Praticamente todos os “documentários” (eu chamaria de propaganda) são chamados a responder por “erros” (acho que é manipulação de dados) depois que são lançados.

O cowspiracy é um desserviço para agricultura familiar regenerativa no mundo. Vários cientistas já desmascararam os dados distorcidos.

O Game Changers, embora tenha mais embasamento, ainda apresenta evidências anedóticas como científicas e “esquece de dizer que o diretor tem 140 milhões de dólares investidos na indústria das carnes falsas.

O Seaspiracy incorre nas mesmas distorções e manipulações, como apontam os especialistas aqui citados.

Se o foco for no antiespecismo, o movimento se torna hegemônico e dá espaço para as corporações das monoculturas e carnes falsas (feitas com produtos da monocultura). Isso porque o mais importante (para o antiespecismo) é buscar alternativas aos produtos de origem animal e de onde vem estas alternativas e os impactos ambientais de sua produção nunca é questionado.

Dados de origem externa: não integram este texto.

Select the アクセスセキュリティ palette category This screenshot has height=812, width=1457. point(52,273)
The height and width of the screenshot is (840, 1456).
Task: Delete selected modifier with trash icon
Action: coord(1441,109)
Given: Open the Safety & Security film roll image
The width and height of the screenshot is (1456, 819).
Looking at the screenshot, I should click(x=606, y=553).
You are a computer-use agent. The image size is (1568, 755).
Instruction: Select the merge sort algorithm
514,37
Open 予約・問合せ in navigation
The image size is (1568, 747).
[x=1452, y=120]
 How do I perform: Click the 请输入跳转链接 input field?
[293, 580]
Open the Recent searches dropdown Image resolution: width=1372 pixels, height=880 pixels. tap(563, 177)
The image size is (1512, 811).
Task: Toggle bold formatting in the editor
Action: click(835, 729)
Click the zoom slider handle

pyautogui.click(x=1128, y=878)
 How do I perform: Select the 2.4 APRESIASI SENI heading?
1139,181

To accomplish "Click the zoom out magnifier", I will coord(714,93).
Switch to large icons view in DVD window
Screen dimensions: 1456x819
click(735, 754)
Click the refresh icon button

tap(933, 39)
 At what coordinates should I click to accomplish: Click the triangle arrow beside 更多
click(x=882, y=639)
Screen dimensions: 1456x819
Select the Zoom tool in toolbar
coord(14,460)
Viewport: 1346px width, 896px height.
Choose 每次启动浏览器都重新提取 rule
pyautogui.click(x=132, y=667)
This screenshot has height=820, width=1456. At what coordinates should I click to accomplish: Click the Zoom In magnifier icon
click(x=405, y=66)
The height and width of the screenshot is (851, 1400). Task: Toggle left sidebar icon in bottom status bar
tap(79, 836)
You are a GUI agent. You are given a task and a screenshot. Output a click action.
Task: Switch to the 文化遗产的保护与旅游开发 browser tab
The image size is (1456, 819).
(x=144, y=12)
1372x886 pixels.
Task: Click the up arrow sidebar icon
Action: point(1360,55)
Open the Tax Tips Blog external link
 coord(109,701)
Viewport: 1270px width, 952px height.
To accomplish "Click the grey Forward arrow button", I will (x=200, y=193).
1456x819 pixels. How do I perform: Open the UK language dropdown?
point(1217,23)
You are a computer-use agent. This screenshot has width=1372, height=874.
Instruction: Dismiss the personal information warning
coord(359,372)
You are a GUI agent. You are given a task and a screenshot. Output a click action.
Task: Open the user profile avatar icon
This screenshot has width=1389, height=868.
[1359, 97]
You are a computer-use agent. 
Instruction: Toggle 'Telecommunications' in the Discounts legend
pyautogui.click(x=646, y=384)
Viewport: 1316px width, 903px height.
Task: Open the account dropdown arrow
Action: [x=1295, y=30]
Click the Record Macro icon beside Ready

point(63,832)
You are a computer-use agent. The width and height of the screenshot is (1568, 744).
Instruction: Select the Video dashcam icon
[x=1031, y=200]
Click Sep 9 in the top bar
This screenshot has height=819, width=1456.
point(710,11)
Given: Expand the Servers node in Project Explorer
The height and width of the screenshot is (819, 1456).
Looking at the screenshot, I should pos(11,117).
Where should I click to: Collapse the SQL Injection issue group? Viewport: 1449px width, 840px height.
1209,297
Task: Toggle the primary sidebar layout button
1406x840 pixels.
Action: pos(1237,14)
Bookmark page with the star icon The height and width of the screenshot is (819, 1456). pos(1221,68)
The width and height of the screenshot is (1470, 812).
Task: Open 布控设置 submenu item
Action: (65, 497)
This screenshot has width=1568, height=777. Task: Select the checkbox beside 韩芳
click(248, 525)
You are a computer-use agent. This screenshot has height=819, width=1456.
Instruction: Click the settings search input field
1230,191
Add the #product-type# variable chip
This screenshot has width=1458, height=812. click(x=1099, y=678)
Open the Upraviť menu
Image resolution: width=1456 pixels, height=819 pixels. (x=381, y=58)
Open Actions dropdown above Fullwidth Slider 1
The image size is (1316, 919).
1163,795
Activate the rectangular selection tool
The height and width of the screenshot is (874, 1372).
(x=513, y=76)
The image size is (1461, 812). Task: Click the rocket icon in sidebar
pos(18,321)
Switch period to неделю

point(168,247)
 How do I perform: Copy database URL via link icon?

Se lutarmos juntos pela soberania alimentar, que abarca a pluralidade sociocultural, a necessidade de uma agricultura familiar regenerativa e da reforma agrária, o direito ao veganismo está garantido, mas dentro de um paradigma que abarca as escolhas de todos.

Nota: Agradeço a amiga e também doutora em biologia marinha Caroline Codornis por compartilhar o artigo da Cintia e ao perfil Movimento do Onivorismo Ético pelo esforço no esclarecimento das desinformações espalhadas pela agenda de conversão.